• _WHAT YOU SHOULD DO_
Return the lines below that contain the word "computer".

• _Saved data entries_
[Start of section]

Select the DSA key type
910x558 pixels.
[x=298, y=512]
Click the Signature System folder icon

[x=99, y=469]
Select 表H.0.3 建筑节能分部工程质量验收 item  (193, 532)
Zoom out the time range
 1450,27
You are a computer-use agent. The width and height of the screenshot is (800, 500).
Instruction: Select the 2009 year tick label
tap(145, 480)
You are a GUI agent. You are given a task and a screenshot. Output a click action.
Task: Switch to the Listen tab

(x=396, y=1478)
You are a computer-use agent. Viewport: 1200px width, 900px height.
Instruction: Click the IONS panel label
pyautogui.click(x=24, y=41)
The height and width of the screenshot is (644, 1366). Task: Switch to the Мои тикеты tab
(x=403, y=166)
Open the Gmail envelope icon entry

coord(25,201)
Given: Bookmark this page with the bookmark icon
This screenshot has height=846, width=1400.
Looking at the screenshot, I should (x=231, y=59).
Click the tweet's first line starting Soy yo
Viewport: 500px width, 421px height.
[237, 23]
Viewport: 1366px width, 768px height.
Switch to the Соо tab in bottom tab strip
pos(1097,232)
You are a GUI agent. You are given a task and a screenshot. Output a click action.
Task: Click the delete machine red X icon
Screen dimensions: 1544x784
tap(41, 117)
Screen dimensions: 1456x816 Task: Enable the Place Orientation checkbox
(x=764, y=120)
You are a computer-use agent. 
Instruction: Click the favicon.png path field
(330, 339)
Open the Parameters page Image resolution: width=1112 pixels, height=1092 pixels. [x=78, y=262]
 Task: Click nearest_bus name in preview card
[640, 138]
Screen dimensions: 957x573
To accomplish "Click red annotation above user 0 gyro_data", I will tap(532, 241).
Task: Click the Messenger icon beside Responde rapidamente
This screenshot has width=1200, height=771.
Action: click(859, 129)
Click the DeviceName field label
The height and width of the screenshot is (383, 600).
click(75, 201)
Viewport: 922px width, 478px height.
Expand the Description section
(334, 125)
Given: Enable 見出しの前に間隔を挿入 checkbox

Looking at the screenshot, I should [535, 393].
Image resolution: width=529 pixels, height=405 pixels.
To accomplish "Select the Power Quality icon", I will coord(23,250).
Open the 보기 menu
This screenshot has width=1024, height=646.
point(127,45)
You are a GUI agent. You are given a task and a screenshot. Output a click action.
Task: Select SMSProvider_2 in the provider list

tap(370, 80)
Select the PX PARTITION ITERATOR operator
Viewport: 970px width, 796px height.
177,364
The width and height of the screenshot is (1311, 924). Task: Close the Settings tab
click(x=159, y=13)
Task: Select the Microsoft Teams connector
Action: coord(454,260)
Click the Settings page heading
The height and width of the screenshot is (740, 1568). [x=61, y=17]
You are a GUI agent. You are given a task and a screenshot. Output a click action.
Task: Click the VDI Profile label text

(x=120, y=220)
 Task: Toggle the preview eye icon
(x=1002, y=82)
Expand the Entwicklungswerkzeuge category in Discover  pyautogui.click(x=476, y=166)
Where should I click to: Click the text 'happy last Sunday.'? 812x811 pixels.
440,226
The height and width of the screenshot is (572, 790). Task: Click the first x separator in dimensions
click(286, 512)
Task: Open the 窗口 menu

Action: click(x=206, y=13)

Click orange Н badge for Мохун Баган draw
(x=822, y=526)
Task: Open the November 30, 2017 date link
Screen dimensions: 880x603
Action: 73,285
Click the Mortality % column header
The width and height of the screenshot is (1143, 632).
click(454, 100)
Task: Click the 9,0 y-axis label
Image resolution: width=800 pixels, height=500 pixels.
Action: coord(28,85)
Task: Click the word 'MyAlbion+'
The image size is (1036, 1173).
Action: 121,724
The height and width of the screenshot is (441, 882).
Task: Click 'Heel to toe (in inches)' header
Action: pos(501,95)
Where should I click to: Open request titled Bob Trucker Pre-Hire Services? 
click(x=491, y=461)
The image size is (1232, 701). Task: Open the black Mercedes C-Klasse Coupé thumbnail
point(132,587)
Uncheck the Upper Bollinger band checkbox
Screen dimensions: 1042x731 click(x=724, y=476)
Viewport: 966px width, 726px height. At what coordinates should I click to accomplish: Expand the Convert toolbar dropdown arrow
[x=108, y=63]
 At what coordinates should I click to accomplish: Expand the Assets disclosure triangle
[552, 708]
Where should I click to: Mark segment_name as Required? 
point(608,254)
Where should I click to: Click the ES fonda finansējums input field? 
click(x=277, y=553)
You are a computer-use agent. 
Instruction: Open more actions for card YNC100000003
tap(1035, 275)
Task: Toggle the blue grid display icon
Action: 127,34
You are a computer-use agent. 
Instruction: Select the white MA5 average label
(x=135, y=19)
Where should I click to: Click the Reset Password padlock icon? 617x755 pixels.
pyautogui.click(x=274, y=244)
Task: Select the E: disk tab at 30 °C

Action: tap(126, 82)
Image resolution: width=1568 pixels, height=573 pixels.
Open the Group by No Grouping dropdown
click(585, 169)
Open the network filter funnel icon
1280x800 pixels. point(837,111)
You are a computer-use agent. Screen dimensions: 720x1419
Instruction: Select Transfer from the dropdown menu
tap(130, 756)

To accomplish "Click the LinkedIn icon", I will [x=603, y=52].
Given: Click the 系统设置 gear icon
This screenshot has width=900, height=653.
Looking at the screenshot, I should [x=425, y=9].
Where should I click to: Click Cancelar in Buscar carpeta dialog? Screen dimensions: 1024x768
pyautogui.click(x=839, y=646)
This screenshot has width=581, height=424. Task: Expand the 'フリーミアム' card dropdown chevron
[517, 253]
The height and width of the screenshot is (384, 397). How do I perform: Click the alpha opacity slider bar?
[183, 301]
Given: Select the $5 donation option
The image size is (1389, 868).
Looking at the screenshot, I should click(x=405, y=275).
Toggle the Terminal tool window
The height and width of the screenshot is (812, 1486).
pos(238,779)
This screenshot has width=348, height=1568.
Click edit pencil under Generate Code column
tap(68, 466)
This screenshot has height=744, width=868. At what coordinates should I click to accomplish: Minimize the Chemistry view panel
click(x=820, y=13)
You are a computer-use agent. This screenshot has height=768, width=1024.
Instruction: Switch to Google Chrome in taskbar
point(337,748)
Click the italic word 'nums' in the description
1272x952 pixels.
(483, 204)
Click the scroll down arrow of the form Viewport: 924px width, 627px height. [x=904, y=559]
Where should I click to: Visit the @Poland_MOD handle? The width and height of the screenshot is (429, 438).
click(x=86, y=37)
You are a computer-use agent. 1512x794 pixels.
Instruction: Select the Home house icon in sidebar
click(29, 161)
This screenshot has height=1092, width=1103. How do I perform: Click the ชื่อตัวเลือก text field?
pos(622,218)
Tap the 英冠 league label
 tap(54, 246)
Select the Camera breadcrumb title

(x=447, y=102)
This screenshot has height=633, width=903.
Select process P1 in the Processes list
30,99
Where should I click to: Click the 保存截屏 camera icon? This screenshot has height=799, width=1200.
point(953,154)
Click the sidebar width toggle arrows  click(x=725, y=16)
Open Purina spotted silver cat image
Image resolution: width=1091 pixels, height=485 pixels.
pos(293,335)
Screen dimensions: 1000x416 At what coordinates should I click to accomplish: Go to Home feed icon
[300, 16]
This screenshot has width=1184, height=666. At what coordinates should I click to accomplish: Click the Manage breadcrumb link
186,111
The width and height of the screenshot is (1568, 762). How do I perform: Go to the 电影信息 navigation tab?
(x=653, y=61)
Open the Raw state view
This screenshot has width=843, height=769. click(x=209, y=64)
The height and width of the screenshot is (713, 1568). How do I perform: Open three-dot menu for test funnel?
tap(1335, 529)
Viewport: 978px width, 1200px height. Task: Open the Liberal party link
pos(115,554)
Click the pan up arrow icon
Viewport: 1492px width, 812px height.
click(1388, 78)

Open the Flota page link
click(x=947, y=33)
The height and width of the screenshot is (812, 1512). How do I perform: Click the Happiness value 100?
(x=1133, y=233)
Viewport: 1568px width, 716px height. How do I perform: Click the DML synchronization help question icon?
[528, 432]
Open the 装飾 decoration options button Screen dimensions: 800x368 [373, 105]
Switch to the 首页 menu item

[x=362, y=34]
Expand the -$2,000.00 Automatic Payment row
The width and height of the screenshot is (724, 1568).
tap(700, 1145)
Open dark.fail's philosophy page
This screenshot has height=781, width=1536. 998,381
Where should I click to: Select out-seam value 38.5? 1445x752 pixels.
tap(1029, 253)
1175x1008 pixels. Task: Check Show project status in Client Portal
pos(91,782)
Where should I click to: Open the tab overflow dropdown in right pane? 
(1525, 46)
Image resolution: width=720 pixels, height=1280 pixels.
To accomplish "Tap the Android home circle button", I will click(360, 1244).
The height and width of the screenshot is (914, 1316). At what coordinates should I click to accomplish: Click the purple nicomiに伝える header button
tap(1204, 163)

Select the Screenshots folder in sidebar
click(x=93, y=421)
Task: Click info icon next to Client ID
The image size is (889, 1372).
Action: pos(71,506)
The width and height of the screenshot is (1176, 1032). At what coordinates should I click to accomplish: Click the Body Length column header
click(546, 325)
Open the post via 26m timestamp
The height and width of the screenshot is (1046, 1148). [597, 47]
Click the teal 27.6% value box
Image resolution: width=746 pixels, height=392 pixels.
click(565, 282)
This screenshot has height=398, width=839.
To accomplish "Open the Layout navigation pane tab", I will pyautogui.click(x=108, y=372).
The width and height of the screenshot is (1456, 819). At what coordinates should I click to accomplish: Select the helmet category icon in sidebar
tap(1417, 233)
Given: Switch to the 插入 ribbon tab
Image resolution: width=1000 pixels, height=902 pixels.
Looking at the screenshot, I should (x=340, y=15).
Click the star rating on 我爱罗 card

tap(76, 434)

[End of section]

• _RESPONSE AREA_
You are a computer-use agent. The width and height of the screenshot is (800, 500).
You are a computer-use agent. Viewport: 1200px width, 900px height.
You are a computer-use agent. 
You are a computer-use agent. 
You are a computer-use agent. 
You are a computer-use agent. Screen dimensions: 720x1419
You are a computer-use agent. This screenshot has height=768, width=1024.
You are a computer-use agent. 1512x794 pixels.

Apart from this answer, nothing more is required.